I graphed the wrong function. Now I've got it right. There's an additional zero at x = 1/2, check the factoring above. –  amWhy Mar 2 '13 at 18:31
    
I have a quick question how did you get (2x-1) that part when taking the derivative. –  Fernando Martinez Mar 2 '13 at 18:35
1  
I expanded out the derivative (which you computed correctly), and factored. Sometimes it helps to factor so you can see ALL the zeros. –  amWhy Mar 2 '13 at 18:37

As you did $f'(x)$ correctly, we have $$f'(x)=2(x-2)(x+1)(2x-1)$$ When:

  • $x\le -1~~$, $(x-2)\leq0$ and then two terms $(x+1)$ and $(2x-1)$ are negative. So $f'(x)$ is negative.

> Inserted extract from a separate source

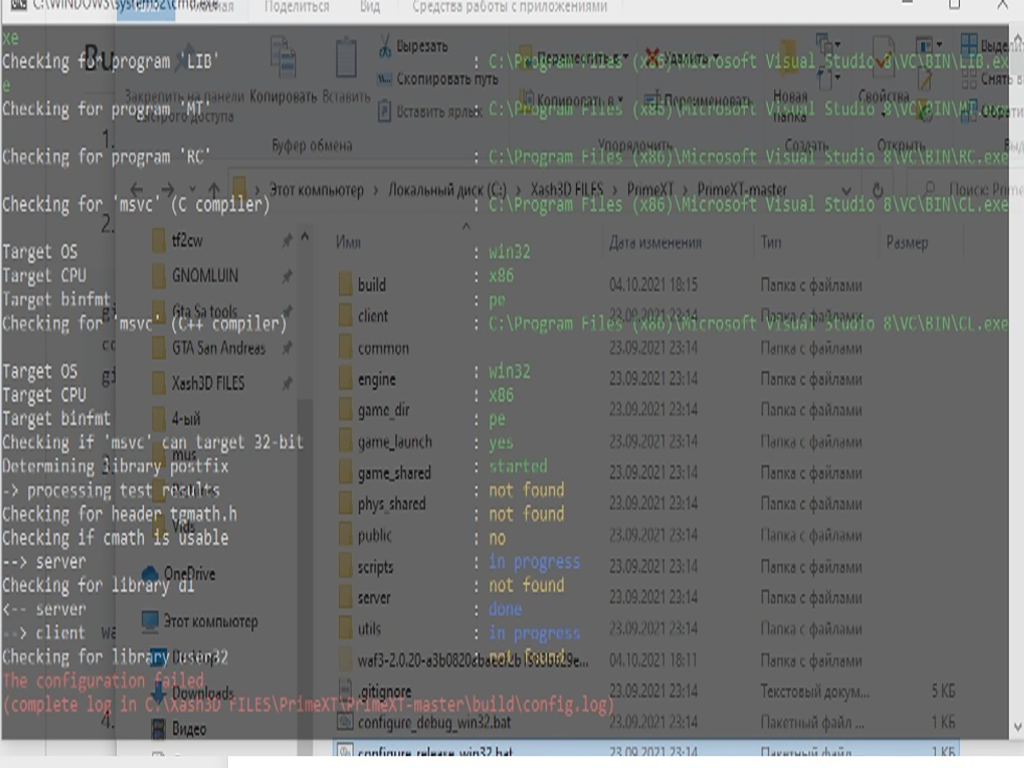
Task: Sort by the Дата изменения column header
Action: (x=655, y=242)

  • $x\le\frac{1}2~~$, $(x-2)\leq0$ and $(x+1)>0$ and $(2x-1)<0$ is negative, so $f'(x)$ is positive.

  • $x\le2~~$, $(x-2)\leq0$ and then two terms $(x+1)$ and $(2x-1)$ are positive, so $f'(x)$ is nagative again.

  • And if $x>2$ all terms are positive and so $f'(x)$ is positive again.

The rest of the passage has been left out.